A lyase adds atoms or functional groups to a double
bond or removes them to form double bonds.

Question 30

Isomerases

Answer 30

These enzymes move functional groups within a molecule.

Question 31

Ligases

Answer 31

join two molecules in a reaction powered
by ATP hydrolysi

Question 32

Translocases

Answer 32

Catalyze movement of ions or molecules across membranes or their seperation within membranes

Question 33

Protein breakdown is catalyzed by a large class of enzymes called —– and they —–

Answer 33

• proteolytic enzymes or proteases.
• cleave proteins by a hydrolysis reaction—the addition of a molecule of water to a peptide bond

Question 34

chymotrypsin, which is secreted by the pancreas in response to a —-

Answer 34

meal

Question 35

Chymotrypsin cleaves peptide bonds selectively on …..

Answer 35

the carboxyl-terminal side of the large hydrophobic amino acids such as tryptophan, tyrosine, phenylalanine, methionine, and isoleucine

Question 36

How does chymotrypsin use covalent modification?

Answer 36

The enzyme employs a powerful nucleophile to attack the unreactive carbonyl group of the substrate.
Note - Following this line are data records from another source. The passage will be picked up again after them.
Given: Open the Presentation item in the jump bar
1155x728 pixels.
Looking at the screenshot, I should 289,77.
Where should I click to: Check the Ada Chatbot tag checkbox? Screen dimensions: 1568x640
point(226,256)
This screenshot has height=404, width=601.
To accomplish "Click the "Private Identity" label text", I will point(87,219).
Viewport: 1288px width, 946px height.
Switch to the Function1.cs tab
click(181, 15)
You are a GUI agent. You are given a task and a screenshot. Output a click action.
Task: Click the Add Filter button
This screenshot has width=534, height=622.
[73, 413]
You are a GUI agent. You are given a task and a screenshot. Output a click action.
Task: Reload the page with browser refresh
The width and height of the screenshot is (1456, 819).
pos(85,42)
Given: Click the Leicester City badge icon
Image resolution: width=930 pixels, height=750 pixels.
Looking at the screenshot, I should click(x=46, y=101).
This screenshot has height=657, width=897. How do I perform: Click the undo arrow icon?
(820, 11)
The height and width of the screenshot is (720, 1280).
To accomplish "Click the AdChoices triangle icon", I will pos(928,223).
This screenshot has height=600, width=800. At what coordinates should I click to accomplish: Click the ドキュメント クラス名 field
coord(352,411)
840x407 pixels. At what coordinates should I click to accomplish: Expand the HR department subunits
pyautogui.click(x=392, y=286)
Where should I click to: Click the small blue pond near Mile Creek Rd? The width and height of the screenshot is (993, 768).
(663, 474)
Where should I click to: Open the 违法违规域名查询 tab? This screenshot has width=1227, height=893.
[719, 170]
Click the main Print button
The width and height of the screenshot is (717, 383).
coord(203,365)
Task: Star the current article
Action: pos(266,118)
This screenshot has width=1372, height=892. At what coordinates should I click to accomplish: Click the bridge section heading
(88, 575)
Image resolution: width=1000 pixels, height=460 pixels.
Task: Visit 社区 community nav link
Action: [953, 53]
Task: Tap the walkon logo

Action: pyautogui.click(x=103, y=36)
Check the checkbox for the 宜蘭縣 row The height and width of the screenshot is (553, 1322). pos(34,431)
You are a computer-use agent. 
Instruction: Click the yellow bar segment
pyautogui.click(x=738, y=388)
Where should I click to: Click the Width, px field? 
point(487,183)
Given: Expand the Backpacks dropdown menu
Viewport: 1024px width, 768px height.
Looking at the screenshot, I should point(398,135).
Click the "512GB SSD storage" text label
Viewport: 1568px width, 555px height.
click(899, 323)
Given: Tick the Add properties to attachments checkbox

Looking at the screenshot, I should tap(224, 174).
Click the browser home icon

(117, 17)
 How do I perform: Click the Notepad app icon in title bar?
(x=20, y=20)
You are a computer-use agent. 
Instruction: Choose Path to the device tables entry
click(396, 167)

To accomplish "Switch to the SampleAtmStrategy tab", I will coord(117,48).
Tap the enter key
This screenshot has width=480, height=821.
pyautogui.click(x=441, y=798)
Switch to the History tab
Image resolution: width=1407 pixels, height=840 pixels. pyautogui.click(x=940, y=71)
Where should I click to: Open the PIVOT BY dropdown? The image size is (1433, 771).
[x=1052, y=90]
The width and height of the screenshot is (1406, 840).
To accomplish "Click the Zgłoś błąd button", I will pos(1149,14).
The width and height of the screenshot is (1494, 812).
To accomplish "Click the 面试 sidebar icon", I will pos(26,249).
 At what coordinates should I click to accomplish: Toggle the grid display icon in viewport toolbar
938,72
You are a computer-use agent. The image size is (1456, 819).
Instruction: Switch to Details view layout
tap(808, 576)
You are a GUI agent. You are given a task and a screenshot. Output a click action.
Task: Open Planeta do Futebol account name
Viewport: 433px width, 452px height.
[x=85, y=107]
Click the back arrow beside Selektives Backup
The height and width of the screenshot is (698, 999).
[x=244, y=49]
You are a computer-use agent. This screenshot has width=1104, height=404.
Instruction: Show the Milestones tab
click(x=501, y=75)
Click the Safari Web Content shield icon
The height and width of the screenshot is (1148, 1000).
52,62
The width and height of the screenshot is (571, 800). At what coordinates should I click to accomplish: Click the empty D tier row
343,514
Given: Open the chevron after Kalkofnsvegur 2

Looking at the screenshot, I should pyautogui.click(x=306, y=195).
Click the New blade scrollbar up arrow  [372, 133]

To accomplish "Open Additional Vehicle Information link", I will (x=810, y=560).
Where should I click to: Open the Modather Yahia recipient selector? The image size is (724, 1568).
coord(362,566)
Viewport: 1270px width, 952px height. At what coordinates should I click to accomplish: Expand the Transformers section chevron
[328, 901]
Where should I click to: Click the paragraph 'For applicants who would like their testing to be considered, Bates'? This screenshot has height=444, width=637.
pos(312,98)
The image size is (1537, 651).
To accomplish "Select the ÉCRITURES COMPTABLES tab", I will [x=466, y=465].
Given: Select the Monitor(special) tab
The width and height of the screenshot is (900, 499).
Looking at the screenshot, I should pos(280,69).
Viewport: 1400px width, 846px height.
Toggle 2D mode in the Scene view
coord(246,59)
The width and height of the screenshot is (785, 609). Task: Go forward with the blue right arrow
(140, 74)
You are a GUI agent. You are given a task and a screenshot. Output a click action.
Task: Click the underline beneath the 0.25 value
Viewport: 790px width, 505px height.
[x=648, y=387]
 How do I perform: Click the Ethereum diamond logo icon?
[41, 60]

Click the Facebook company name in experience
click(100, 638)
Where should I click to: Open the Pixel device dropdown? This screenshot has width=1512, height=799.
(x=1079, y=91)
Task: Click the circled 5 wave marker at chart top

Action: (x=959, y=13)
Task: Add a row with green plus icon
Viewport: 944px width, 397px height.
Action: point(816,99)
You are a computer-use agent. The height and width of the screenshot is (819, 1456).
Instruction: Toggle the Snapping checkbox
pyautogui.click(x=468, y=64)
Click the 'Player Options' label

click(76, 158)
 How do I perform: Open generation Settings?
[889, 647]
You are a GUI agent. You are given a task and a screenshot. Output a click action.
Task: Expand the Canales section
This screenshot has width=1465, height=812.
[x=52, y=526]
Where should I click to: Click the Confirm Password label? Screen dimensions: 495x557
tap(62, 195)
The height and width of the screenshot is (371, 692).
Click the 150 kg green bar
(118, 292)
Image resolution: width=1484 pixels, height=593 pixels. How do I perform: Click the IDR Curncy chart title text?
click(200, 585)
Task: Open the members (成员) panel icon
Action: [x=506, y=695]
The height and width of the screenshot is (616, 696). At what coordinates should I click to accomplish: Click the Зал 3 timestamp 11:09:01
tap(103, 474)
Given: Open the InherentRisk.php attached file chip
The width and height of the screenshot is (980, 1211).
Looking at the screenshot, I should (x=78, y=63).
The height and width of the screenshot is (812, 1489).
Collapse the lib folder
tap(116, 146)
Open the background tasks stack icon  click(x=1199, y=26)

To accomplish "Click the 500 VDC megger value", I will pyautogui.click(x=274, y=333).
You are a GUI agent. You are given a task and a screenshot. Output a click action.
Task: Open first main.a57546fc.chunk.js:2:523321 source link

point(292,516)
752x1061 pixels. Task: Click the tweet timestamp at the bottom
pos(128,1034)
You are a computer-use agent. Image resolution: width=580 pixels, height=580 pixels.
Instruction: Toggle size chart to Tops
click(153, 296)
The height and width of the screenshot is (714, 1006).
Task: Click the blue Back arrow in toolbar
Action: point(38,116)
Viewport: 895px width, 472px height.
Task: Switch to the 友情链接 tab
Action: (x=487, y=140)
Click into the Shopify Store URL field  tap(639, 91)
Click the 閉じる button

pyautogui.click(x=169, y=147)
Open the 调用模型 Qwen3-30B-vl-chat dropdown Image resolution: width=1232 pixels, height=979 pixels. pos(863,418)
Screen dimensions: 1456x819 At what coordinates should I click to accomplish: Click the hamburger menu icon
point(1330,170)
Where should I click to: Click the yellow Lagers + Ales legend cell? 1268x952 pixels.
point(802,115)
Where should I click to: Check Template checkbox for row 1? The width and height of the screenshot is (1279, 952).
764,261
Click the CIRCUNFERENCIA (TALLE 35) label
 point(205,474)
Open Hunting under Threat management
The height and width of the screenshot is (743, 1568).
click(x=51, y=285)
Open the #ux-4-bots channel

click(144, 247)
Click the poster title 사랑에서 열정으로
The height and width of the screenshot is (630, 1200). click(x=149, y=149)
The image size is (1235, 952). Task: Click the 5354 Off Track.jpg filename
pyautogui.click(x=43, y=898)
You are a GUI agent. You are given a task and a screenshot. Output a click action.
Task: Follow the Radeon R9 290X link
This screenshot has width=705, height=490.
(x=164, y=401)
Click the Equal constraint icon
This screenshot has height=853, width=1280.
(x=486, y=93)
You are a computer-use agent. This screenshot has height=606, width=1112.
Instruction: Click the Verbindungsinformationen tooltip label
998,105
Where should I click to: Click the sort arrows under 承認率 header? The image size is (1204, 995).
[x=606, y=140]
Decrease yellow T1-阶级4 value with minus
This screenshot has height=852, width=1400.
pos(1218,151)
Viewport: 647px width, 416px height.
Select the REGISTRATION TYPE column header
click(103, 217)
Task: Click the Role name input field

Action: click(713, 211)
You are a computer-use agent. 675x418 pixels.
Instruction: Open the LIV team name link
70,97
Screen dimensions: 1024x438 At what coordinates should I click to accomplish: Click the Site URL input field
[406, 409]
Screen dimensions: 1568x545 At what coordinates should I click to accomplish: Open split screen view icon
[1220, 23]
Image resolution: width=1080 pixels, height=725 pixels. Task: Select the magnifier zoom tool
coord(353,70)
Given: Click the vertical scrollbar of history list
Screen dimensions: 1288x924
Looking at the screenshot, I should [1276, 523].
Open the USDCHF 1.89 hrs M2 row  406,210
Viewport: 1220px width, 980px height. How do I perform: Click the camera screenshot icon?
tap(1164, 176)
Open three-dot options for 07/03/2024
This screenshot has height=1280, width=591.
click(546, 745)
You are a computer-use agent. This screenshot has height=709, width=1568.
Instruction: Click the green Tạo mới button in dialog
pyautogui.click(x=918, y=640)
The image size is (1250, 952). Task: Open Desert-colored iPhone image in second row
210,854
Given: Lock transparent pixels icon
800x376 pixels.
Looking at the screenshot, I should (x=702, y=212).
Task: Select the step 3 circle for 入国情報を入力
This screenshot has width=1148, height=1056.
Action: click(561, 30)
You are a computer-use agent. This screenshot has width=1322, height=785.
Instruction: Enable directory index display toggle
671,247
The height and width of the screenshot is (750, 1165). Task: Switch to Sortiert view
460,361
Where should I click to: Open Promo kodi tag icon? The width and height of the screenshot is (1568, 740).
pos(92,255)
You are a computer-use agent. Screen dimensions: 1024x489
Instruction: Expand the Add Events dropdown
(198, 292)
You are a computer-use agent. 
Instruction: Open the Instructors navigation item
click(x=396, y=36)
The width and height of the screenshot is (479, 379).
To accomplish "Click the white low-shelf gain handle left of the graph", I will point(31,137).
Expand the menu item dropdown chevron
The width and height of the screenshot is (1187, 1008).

This nucleophile becomes covalently attached to the substrate briefly in the course of catalysis.

Question 37

catalytic triad

Answer 37

The side chain of serine 195 is hydrogenbonded to the imidazole ring of histidine 57. The NH group of this imidazole ring is, in turn, hydrogen-bonded to the carboxylate group of aspartate 102

Question 38

The catalytic triad, shown on the below,
converts serine 195 into a potent —-

Answer 38

nucleophile

Question 39

What is the purpose of the oxyanion hole in chymotrypsin?

Answer 39

to stabilise the tetrahedral intermediate anion formed during proteolysis and protects substrate’s negatively charged oxygen from water molecules.